Anonymous 0 Comments

The bottom of the ocean is away from the warm sunlight … but it’s also away from the cold night sky and surface evaporation. So how’s it going to cool down? The earth is very hot in the middle so it’s only near the surface, where the heat can escape, that gets colder.

If anything, it’s surprising that deep water isn’t warmer but water, unlike solid land, it can move around, allowing warm water to naturally rise and cool water to sink. This mobility keeps water temperatures below 1000 metres deep to be very consistent world-wide.

Anonymous 0 Comments

Firstly water is weird, as water freezes and turns solid it is less dense than as a liquid so floats on the liquid water, then water at 4 C is denser than water at cooler or warmer temperatures so it will sink to the bottom of a large body of water. https://youtu.be/J9PPLzUfz9E In addition the Sun isn’t the direct source for all of the heat on Earth the Earth itself is hot.

Anonymous 0 Comments

The better question is if something is covered with a lot of stuff above and below how could it get cold to begin with? For temperature to drop there needs to be a way to remove energy, it spontaneously flows from warm to cold not the other way around. So the water on the bottom of the sea can’t get colder than what is above or below it from just heat transfer to the surrounding. That is if you just have heat transfer and not a moment of any matter.

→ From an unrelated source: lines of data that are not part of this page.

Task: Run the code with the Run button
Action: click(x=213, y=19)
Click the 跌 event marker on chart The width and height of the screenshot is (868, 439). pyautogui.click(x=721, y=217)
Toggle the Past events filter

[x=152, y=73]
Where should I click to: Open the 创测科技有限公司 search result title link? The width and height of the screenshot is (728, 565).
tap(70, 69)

The surface gets cold because it can radiate heat into space, and the incoming radiation from a dark part of space has a black body temperature of 2.7 kelvin.

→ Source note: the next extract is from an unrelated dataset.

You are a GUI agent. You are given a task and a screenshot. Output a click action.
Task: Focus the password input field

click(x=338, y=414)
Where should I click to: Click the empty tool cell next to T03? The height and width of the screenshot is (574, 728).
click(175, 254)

Earth’s core is very hot, warmer than the surface of the sun, and heat is transported out all the time. You have a temperature drop from the surface to the area just below it but then if you go down there is a temperature increase that is 25–30 °C/km away from tectonic plate boundaries.

The real question is why it is so cold down not why it is not colder. The same distance below down into the solid part of the earth is a lot warmer. At the same dept on land, you have a temperature around 100C

The explanation is water flows around and is the densest at around 4°C. Ice is also less dense than liquid water. so if you for some reason get water that starts to freeze it will not happen at the bottom and the rise will rise to the surface. Pounds on the ground do not freeze from the bottom but from the surface. The temperature at water freezes depends on salinity, for typical sea water it is -1.8°C so you can have water colder than 0°C and is still liquid, This is why we use salt on roads to keep ice away.

So the reason it is cold deep in the sea is not that there is no sun or volcanic activity there, it is because water gets cooled down on the surface and can then drop because density increases and there iw warm surface currents. Water that gets below the freezing point can sink, it is ice that is less dense and floats. So only water above freezing temperature can move down into the deep part of the ocean.

Anonymous 0 Comments

Lots of wrong answers here. The short answer: things only change their temperature if they are heated or cooled. The deep ocean has nothing to heat it up and nothing to cool it down, so it stays at the same temperature.

Longer answer: the earth’s oceans are slowly overturning. Cold water near the poles is denser than than warm water, so it sinks and spreads out along the bottom. Water near the surface in the rest of the world is warmed and rises. This creates an overturning circulation, a “conveyor belt” in which water cools at the poles, sinks, flows toward the tropics, rises, and returns to the poles.

Thus, the water you find at the sea floor has kept the same cold temperature it had when it was last in contact with the atmosphere, in the Antarctic or Arctic, thousands of years ago.

The bottom water is heated by geothermal heat from the sea floor, but only a little bit.

Other responders have mentioned that water has a maximum density at a temperature of 4 C. This is true for freshwater, but seawater does not behave this way. Seawater just get denser until it freezes.